Experimental Phase Equilibria Studies in the FeO-Fe2O3-CaO-Al2O3 System in Air

The CaO·3(Al,Fe)2O3, (C(A,F)3), phase forms a solid solution in the FeO-Fe2O3-CaO-Al2O3 system and is an end member of the SFCA (Silico-Ferrite of Calcium and Aluminum) suite of solid solutions observed in industrial iron ore sinters. SFCA acts as a bonding phase in these sinter materials so an accurate description of the phase equilibria and thermodynamic properties of this phase can be used to assist in the design and operation of Fe-sintering and Fe-making processes. New experimental data are reported on the liquidus and sub-liquidus phase equilibria in the iron-rich region of the FeO-Fe2O3-CaO-Al2O3 system in air. The study was undertaken using equilibration/quenching and microanalysis techniques enabling the compositions of the liquid and solid phases in equilibrium at high temperature to be directly and accurately measured.
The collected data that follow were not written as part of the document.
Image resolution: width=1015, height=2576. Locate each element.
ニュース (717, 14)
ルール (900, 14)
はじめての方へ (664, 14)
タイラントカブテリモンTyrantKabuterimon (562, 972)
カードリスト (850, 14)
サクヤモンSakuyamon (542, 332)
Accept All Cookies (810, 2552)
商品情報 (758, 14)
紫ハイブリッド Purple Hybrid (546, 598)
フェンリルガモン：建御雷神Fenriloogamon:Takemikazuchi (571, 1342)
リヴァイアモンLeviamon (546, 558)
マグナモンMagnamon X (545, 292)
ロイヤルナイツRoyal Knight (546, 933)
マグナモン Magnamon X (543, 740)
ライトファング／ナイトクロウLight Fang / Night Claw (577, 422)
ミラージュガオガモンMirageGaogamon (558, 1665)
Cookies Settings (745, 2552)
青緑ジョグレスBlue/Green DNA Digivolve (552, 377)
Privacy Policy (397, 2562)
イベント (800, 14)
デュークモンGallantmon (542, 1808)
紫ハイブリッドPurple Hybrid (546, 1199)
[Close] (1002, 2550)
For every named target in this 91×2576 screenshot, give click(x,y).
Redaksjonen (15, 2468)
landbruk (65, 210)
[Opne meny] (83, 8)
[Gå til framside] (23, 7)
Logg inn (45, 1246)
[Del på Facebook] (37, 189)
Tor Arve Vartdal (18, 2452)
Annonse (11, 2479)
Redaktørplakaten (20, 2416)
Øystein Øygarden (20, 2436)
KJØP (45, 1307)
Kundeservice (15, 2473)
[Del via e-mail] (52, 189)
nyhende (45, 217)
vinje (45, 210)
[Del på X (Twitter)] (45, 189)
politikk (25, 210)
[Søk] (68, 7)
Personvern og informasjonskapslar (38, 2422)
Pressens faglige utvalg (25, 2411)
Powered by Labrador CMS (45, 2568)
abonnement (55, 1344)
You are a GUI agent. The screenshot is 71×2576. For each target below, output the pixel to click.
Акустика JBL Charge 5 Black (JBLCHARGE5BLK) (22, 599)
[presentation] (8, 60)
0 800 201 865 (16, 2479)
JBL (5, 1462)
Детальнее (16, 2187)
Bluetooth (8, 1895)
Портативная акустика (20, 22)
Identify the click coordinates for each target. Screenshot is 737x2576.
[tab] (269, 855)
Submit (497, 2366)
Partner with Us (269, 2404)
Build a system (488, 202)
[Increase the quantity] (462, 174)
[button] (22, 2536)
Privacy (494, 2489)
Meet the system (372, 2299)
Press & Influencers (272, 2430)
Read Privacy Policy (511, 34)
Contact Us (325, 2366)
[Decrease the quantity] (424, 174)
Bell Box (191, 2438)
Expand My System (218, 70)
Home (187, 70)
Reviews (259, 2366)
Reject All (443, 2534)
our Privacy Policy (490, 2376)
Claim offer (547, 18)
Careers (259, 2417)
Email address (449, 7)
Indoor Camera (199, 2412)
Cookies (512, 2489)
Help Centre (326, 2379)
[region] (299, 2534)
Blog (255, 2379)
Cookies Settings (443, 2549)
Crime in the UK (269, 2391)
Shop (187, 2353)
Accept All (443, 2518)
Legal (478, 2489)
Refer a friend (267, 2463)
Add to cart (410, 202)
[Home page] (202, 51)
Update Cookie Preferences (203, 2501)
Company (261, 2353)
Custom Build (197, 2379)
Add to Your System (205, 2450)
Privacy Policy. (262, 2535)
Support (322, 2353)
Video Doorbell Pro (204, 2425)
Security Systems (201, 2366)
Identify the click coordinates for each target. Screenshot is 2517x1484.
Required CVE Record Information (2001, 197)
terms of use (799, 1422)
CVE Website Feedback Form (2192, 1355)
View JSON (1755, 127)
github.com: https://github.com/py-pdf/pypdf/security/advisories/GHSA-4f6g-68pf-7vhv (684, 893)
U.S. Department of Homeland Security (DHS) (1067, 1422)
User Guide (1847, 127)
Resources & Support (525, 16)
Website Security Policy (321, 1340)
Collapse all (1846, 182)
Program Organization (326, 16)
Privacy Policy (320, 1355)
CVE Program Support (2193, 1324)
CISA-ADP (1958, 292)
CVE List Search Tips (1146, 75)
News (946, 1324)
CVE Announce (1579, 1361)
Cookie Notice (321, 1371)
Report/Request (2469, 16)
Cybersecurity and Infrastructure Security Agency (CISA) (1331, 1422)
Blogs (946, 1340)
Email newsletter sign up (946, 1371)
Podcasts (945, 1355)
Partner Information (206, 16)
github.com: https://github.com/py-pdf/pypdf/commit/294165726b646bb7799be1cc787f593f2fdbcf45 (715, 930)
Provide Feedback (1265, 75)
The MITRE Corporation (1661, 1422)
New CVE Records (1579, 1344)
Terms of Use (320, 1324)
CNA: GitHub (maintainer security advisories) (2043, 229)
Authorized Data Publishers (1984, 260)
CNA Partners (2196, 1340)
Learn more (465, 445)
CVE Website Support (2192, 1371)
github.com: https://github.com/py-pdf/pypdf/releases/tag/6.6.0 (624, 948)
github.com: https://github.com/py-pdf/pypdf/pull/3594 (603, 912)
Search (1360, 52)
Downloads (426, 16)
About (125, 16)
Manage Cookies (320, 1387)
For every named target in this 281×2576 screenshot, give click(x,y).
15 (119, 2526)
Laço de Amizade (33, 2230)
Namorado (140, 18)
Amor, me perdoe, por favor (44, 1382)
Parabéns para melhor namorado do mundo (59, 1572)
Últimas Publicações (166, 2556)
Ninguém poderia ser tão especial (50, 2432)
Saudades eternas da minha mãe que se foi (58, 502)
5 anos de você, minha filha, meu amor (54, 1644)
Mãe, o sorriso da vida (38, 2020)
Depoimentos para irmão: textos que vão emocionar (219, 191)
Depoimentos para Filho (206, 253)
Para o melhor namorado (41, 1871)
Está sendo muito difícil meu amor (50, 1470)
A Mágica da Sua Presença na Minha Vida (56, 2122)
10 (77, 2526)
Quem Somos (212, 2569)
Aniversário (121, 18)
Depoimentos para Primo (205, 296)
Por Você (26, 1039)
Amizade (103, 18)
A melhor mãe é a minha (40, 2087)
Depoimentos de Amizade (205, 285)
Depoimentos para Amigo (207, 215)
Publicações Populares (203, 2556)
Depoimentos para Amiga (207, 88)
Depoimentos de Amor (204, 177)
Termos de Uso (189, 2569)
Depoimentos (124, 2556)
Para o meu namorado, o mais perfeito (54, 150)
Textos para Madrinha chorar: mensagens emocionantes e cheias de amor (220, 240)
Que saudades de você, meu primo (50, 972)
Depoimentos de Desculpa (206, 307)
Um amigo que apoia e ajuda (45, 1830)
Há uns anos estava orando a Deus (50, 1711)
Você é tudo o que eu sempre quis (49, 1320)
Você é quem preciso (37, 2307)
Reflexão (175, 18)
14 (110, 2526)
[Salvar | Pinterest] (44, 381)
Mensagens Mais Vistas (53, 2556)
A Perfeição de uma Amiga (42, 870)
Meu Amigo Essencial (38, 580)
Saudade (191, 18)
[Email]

The compositional limits of the C(A,F)3 phase and associations with the primary phase fields of CA [CaO·(Al,Fe)2O3], CA2 [CaO·2(Al,Fe)2O3], CA6 [CaO·6(Al,Fe)2O3], Hematite [(Fe,Al)2O3], Spinel [(Fe,Ca)O·(Fe,Al)2O3)], C2F [2CaO·(Fe,Al)2O3], C2F3A (2CaO·3Fe2O3·Al2O3), CF [CaO·(Fe,Al)2O3], and CF2 [CaO·2(Fe,Al)2O3] have been determined in the high-iron, low-melting temperature region of the system. The C(A,F)3 is found to be stable over a wide range of temperatures (1213 °C to 1400 °C) and alumina compositions (3.3 to 33.6 mol pct AlO1.5). The solid-phase C2F3A (2CaO·3Fe2O3·Al2O3), which is isostructural to SFCA-I indicated by previous researchers, has been found to be stable up to 1225 °C in the FeO-Fe2O3-CaO-Al2O3 system in air.